Parece entender mis cejas arqueadas y mis ojos saliendo de las órbitas. “Papi, regresaste del trabajo, entraste a la casa, y parece que te quedaste dormido tomándote un trago por los vidrios y líquidos que te rodeaban cuando te encontramos. Acaba de ocurrir un terremotazo, papá, se ha caído el sur del país, y también el viejo librero colgante que estaba a tu espalda. Se desprendió y te cayó encima. Has estado inconsciente, aplastado debajo de tus colecciones, y… asfixiándote papi. Te juro que ha sido un alivio para mí que reacciones aquí, en la ambulancia. Los paramédicos y bomberos, luego de sacarte todo de encima, sugirieron que podrías haber quedado con alguna lesión cerebral por los golpes y la falta prolongada de oxígeno. Pero aquí estás conmigo y con los señores, seguro que estás bien y me comprendes todo lo que digo, ¿verdad?”.

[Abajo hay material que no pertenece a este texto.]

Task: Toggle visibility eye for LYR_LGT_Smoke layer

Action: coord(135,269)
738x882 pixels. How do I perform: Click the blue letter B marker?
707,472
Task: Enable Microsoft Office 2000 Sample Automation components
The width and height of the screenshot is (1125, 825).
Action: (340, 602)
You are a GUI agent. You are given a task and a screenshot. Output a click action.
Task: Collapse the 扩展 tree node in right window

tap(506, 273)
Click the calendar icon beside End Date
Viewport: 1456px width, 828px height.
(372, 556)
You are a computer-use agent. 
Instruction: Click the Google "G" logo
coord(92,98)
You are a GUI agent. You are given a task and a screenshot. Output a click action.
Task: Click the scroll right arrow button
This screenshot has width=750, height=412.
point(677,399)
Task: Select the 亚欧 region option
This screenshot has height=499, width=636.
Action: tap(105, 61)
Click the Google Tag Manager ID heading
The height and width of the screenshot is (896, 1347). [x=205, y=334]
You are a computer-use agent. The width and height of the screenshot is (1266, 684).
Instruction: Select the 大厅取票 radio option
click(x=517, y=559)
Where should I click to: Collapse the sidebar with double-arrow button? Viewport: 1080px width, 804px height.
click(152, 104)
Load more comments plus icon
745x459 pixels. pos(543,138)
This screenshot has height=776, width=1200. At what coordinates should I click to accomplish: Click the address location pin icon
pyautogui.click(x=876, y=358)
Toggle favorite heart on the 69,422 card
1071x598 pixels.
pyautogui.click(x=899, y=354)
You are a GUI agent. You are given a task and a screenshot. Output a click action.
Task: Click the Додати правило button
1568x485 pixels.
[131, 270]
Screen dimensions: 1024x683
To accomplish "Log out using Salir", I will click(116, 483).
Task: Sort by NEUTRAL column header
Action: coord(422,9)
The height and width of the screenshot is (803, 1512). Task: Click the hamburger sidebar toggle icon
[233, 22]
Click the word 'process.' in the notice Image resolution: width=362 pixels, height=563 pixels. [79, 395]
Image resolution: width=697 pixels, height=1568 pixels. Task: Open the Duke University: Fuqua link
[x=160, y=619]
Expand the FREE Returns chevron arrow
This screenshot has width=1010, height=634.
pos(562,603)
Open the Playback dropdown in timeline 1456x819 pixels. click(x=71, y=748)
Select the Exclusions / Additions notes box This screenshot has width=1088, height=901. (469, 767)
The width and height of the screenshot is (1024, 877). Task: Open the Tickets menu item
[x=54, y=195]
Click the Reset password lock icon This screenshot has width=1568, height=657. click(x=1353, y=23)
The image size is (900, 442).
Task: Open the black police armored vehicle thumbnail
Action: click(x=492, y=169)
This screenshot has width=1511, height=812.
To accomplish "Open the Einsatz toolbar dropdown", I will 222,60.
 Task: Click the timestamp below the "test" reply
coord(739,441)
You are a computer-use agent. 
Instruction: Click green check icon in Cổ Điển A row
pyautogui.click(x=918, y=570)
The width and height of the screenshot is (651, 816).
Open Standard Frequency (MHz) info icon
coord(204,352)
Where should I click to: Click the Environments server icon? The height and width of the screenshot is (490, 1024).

Aún estoy aturdido, pero también aterrado al escuchar a Dieguito presentarme a mi salvador: un enorme paramédico de raza morena, lentes oscuros, grandes mostachos bajo sus también prominentes fosas nasales, y una bemba carnosa como para poner en parrilla, me había aplicado el “RSP” incluyendo la respiración boca a boca, antes de insertarme el tubo respiratorio y la mascarilla.


“Se apellida Moscoso, papi, y le he ofrecido le invitarás uno de tus famosos Cubas Libres apenas te recuperes…”.


Mientras el buen Moscoso me enseña una blanquísima dentadura con claro aliento a menta, un moscardón revolotea y se traba en su tupida cabellera de culantrillo negro.